TASKS:
a – List every right of a person in custody that the text on the Tamil Nadu custodial death case names.
b – Continue the text on the Tamil Nadu custodial death case from its last line.

In a landmark and deeply unsettling case, a court in Tamil Nadu has sentenced nine police personnel to death for the custodial torture and killing of a father-son duo during the COVID-19 lockdown in 2020.
The victims were reportedly detained over a minor lockdown violation, but what followed was a night of brutal abuse inside a police station leading to their deaths within days.
Why this case matters:
- The court classified the crime as falling within the “rarest of rare” category invoking the highest form of punishment under Indian criminal law.
- It sends a strong message on abuse of state power, especially when those entrusted with enforcing the law become violators themselves.
- The judgment highlights the ongoing crisis of custodial violence in India, where accountability has often been delayed or denied.
The larger legal question:
Can capital punishment truly act as a deterrent against systemic police brutality—or does it merely address individual culpability while leaving institutional reform untouched?
In India, a person in custody is protected by a combination of constitutional guarantees, statutory safeguards, and judicial guidelines designed to prevent abuse of power and uphold human dignity.
Here’s what the law ensures:
- Right to be informed of the grounds of arrest
- Right to legal representation and to consult a lawyer
- Production before a magistrate within 24 hours
- Right against self-incrimination (you cannot be forced to confess)

SUPPLIED RECORDS:

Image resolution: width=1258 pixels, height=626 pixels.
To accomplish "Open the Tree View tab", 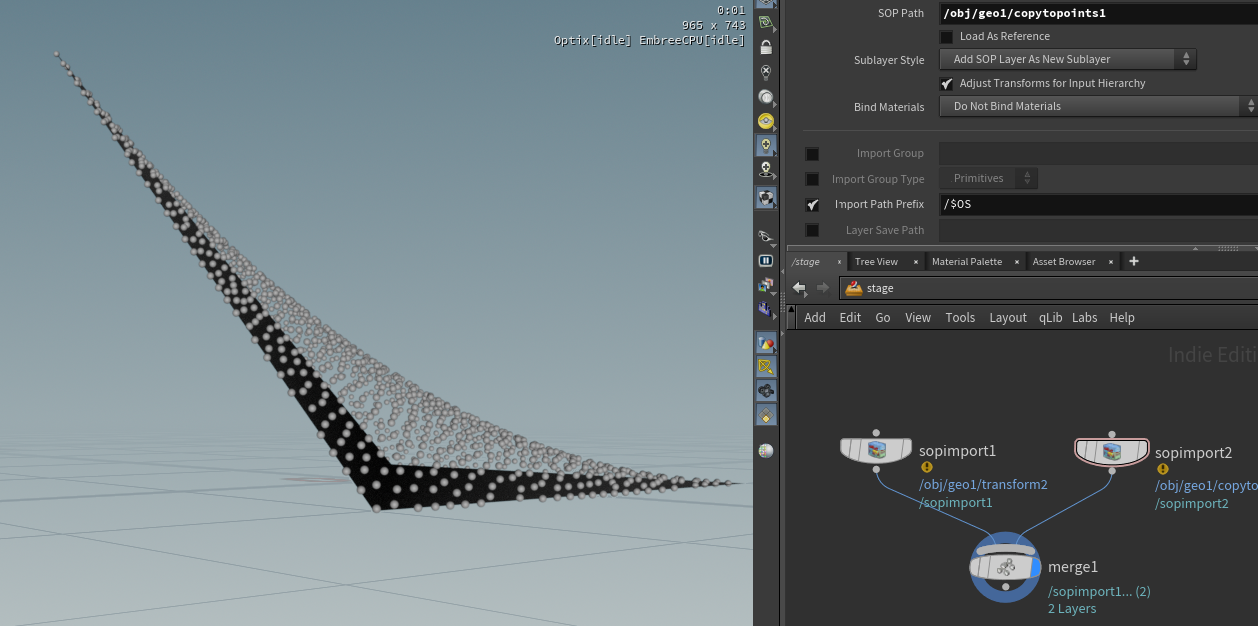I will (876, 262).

* * *

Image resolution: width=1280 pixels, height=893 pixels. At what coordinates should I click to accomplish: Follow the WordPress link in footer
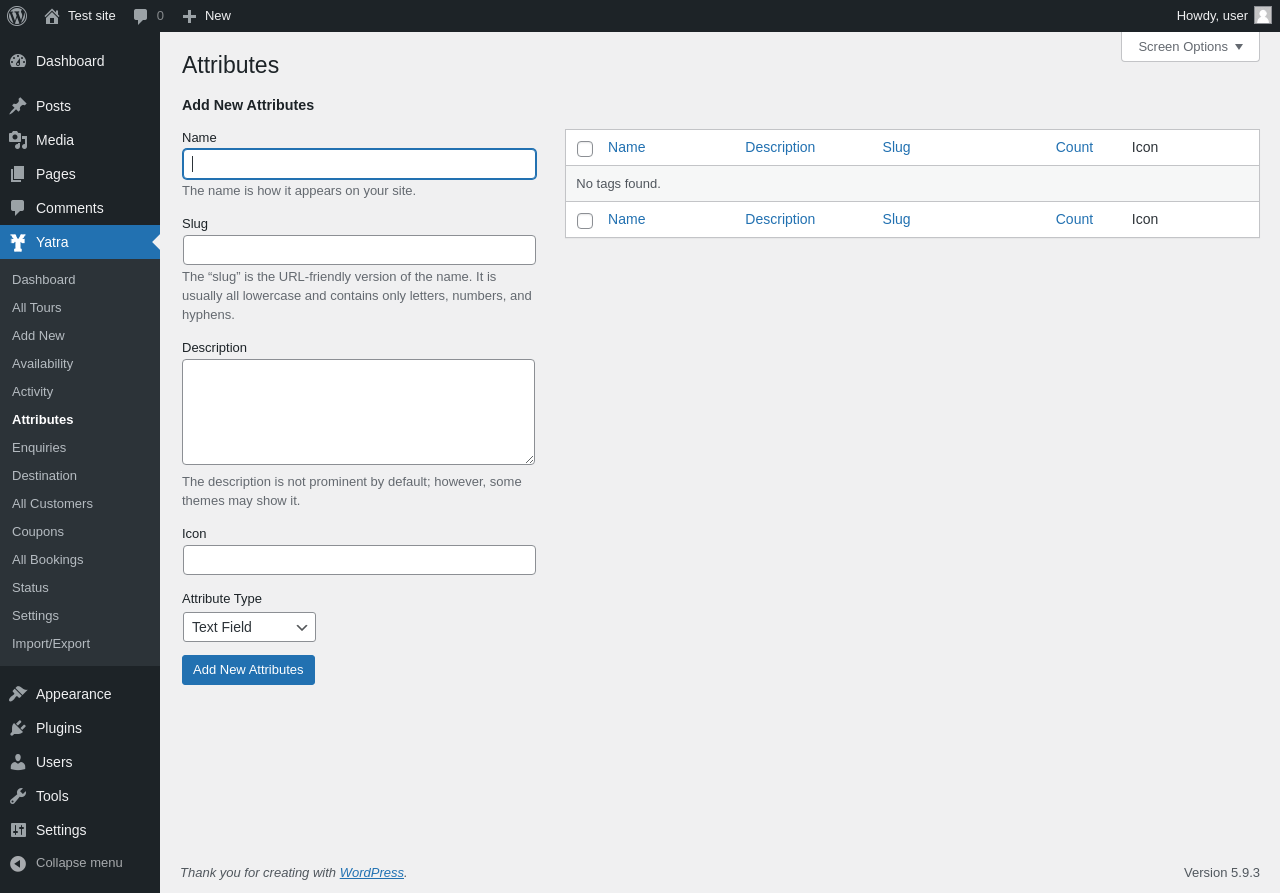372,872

RESPONSES BY TASK:
a –
- Right to be informed of the grounds of arrest
- Right to legal representation and to consult a lawyer
- Production before a magistrate within 24 hours
- Right against self-incrimination (you cannot be forced to confess)

b –
- Right to medical examination
- Right to inform a friend or family member about the arrest
- Right to humane treatment. No torture, coercion, or degrading conduct
These protections are rooted in the Constitution and reinforced under the Code of Criminal Procedure, 1973.
In the landmark case of D.K. Basu v. State of West Bengal, the Supreme Court went a step further by laying down binding guidelines to ensure transparency in arrests and accountability of police authorities.
Custodial rights are not just legal formalities, they are safeguards against misuse of authority. In a system governed by the rule of law, even the accused is entitled to dignity, fairness, and protection.
Because justice doesn’t begin in the courtroom. It begins the moment a person is taken into custody.